Those Were The Days — Jonathan James: From sawmills and schools to assemblyman

Mar 19, 2025 | Those Were The Days

Historical show poster with woman and museum sign.

By RHEA-FRANCES TETLEY

Historian

 

John Rowland of the Workman-Rowland party, which arrived in 1841 to Mexican California, was more interested in his other businesses than personally operating his sawmill on the mountaintop, so he hired Jonathan James to be the sawmill’s manager. James then hired a large crew to harvest the stand of sugar pine trees on what became known as James Flat (now under Lake Gregory), named because James was the first lumberman in the area.

The second of three monuments placed honoring the first school. This one was installed in 1990 by the Crest Forest Historical Society assisted by the Edison crew who replaced a previous log monument marking the location of Crestline’s first school started by Jonathan James. Standing (l-r): Larry Bonham, Kent Dunn, Richard Guill, Tom Powell and Charlie Clifford. Kneeling: Lee Deckerhoff, Vince Jacobo, Dan Staple, Dennis Cole and Lou McGahan.

Jonathan M. James was an immigrant from Tennessee, whose lumber camp was reportedly pleasant, well-ordered and well-fed. He lived at the sawmill with his wife and four young boys, a daughter and a yellow dog.

Within a few years, James bought into Rowland’s operations, creating the Rowland-James sawmill. The two-year-old Salamander Mill, also on James Flat, burned in 1854, was rebuilt and burned again in 1859. James Flat was later called Huston Flat when Huston began a lumbermill there. Decades later, Arthur Gregory operated a box sawmill there, removing the remaining trees before he flooded it with Lake Gregory. James moved the sawmill to the Little Bear area (today’s Blue Jay) after he finished his first cut through the area.

Because education was a priority for these loggers, the James Sawmill set up a classroom for the James’ and any other logger’s children, hiring a school teacher in 1858, initiating education in the mountains and becoming the first documented school in the mountain area.
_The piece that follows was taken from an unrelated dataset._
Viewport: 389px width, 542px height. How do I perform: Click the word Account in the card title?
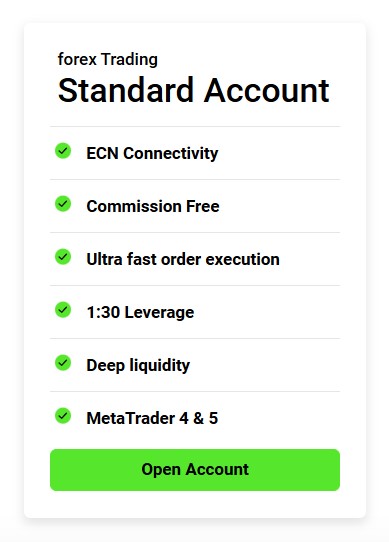point(267,91)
J.J. Willis, the brother of San Bernardino Judge Henry Willis, was initially hired by James as a bookkeeper and log scaler for the lumbermill, but became the teacher during the “sawing season,” as he was well qualified.

J.J. taught in a plank and log cabin built as the school, between 1858-1860, on James Flat and then, when the sawmill moved to the Little Bear Valley area, the school was relocated, too. The James children were so well educated that they attended universities when they grew up. The James Mill schoolhouse was located somewhere close to the current location of the Huston Flats electrical substation (where the monument is on Lake Drive in Crestline). (Since 1850-60s logging roads were temporary, with no relationship to current day roads, exact locations are imprecise.)

A baby daughter was born to a worker’s family at the James Sawmill on Sept. 3, 1859. The James family was saddened when their 8-year-old son was crushed by a falling tree. Mrs. Jonathan James delivered another daughter, Margaret, on Jan. 12, 1861.

Many were marooned on James Flat by the 1862 Noachian flood, which also washed out the Mormon Lumber Road. James moved his operation to Little Bear Valley in 1865, setting up a steam-powered circular sawmill, near today’s Blue Jay. The school and mill were also moved. When James was elected to the California Assembly in Sacramento in 1867, he sold his sawmill to Caley, Jonathan Richardson and Issac Roper for $3,000 in gold coin, plus one-third of the lumber cut for three years.

In 1869, when returning from Sacramento, James entered into a partnership with Dr. Dudley Dickey, building the first Grass Valley sawmill. Six months later, he sold that sawmill to Reuben Anderson and Barnabas Carter. This Grass Valley sawmill was the one eventually sold to the Tyler Brothers.

Dr. Dudley Dickey was also president of the Mountain Turnpike Company and with engineer Edward Daley, they were responsible for the building of the Twin and City Creek Turnpike (aka Daley Canyon Lumber Road) used for transporting lumber off the mountain’s “mid-range” through Daley Canyon to Del Rosa, opening in 1870. The Little Bear Valley sawmills thrived only because of the Daley Lumber Road.

The current monument marking Crestline’s first school located in front of the Huston electrical substation on Lake Drive in Lake Gregory Village.